Written evidence submitted by Richard Stobart (EVS0009)

 

Introduction

In 2018 I founded a streetlight EV charging company driven by the need to charge my EV. I live in terraced housing in London and so I do not have a driveway. In this evidence I would like to dispel the negative press coverage about “slow” streetlight charging.  I have driven an EV for 7 years, the first with a range of 70 miles, and have only ever had access to public charging. I therefore am providing evidence from the perspective of residential on –street charge point operator and as an extensive user of on street charging.

Is lamppost charging convenient?

The average driver in the UK drives approximately 6,000 miles per year. The average EV can drive for 4 miles per kWh which means that the average UK driver needs 1,5ookWh per year of charging.  Typically street light chargers charge at above 5kW, meaning that these average drivers would need to charge for 300 hours per year if all there charging was from their local streetlight, less if some charging was at rapid chargers enroute on longer journeys.  The average charge session is about 50kWh, meaning that these drivers need to charge for 10 hours, 30 times per year, about once every 12 days.

Using petrol as an analogy to EV charging is inaccurate. Mobile phone charging is a better comparison.  Most people charge their mobile phones while they sleep and seldomly need to charge away from home.

Are there enough lampposts?

Using the above calculations, the “ideal” streetlight, one that is charging vehicles 24 hours a day, every day, with the next vehicle starting a charge as soon as the previous one finishes, can support 29 vehicles. This theoretical maximum is 100% utilisation and would not exist in reality. A more reasonable high utilisation is 33%, support for up to 10 vehicles, practical when the uptake of EVs reaches above 90% of vehicles.  The UK parc is 32m vehicles, and 40% of drivers do not have off-street parking, meaning 11.5m EVs would need an on-street solution at the 90% EV uptake level. There are estimated to be 7.2 million streetlights in the UK.  These streetlights are mainly on residential streets with a smaller proportion on the strategic road network, in parks and pedestrianised areas, and some on A roads. To support the 40% of drivers in the future with 90% of the parc of EVs would require 1.15m streetlights, fewer if 20% of charging was done enroute, at work and at destination chargers away from home.

Is there enough power?

The usual grid connection to UK households is a 100A single-phase connection.  There is approximately 1 streetlight per 10 houses on a typical terraced street. Each streetlight has a 25A connection. Therefore the streetlight, being used as a charger would draw a maximum of 2.5% of the power available to the houses nearby.  Additionally, using the Open Smart Charging Protocol, the DNO could request a pause in public charging at times of peak residential demand, and charge point operators could encourage demand shifting using tariffs and incentives to move the drivers’ charging away from these short peaks.  This would mean no LV grid reinforcement would be required. Drivers could also be encouraged through dynamic pricing to charge when there is spare capacity being generated by wind or solar power, meaning that the above 33% utilisation would allow some drivers to lower tariffs and reduce demand on the grid.
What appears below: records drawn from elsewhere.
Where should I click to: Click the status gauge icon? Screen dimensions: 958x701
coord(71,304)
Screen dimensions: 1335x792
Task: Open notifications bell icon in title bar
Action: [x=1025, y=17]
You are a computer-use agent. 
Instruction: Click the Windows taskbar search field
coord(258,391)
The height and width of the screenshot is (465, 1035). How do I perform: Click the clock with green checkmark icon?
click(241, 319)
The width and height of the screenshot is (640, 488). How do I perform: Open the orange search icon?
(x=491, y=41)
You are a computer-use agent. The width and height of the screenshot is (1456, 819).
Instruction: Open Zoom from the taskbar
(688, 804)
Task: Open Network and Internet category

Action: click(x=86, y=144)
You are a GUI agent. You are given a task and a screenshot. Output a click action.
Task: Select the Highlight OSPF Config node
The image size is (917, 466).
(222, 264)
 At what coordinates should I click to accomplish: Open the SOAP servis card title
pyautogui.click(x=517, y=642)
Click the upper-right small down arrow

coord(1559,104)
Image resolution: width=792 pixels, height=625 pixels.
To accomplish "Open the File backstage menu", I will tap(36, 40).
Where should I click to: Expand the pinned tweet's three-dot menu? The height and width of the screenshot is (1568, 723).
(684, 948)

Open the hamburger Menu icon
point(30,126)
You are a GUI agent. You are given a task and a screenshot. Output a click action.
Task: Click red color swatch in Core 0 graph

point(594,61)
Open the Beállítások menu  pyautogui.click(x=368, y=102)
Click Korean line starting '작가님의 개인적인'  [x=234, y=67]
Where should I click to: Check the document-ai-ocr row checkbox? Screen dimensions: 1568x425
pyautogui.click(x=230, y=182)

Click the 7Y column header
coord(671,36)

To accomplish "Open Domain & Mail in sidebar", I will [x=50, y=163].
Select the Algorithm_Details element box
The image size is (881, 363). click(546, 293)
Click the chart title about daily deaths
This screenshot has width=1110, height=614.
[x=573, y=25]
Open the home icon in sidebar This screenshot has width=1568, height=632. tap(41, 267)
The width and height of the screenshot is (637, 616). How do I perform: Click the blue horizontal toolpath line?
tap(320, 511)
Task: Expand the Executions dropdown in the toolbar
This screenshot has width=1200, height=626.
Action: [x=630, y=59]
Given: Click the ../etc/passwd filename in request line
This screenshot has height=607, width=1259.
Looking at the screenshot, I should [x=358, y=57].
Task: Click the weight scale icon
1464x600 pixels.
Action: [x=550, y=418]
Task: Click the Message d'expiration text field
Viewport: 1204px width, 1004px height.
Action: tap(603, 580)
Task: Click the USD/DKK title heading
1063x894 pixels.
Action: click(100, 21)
What is delaying the rollout of on-street residential charge points?

These points are probably well understood by DfT and OZEV. 

  1. Local Authorities are the gatekeepers, and owners of streetlights.  They are naturally cautious about adding additional street furniture and of potentially reducing the life of their streetlights.  They also take a risk averse approach to changes in their enviroments and often choose to consult residents on the placement of each charger. This consultation takes 6 weeks and several days of council officers’ time. This is not an efficient approach for the roll-out of 300,000-600,000 charge points.

Local authorities should not be required to consult on deploying charging infrastructure.

  1. Local Authorities see charge points as a revenue generator like parking.  In reality charge point operators will not see returns on their capital investments for many years.  Additional requirements such as pavement build-outs, dropped curbs for PAS 1899 compliance on every charge point, dual-headed charge points on residential streets, contactless payment devices on low-power charge points, and onerous reporting all add to the capital and operational costs making the margins slimmer and the payback period for the infrastructure very long and in some instances impossible.

Local authorities should limit the revenue they demand from charging to cover their officer time only.  They should maximise the number of chargers rather than excessive and unnecessary features.  The LEVI fund is encouraging this.

There should be a fixed, low cost for the TRO/TMO process to dedicate a bay for EV charging.

  1. Local authorities are delaying their procurements and therefore the infrastructure roll-out. This is exacerbated by delays to the LEVI funding and by the local authorities’ lack of people, time and money to deploy a service that is not one of the statutory services that they are required to provide.

Providing residential, on-street charging should be a statutory service for the local authority, similar to bin collection and road maintenance.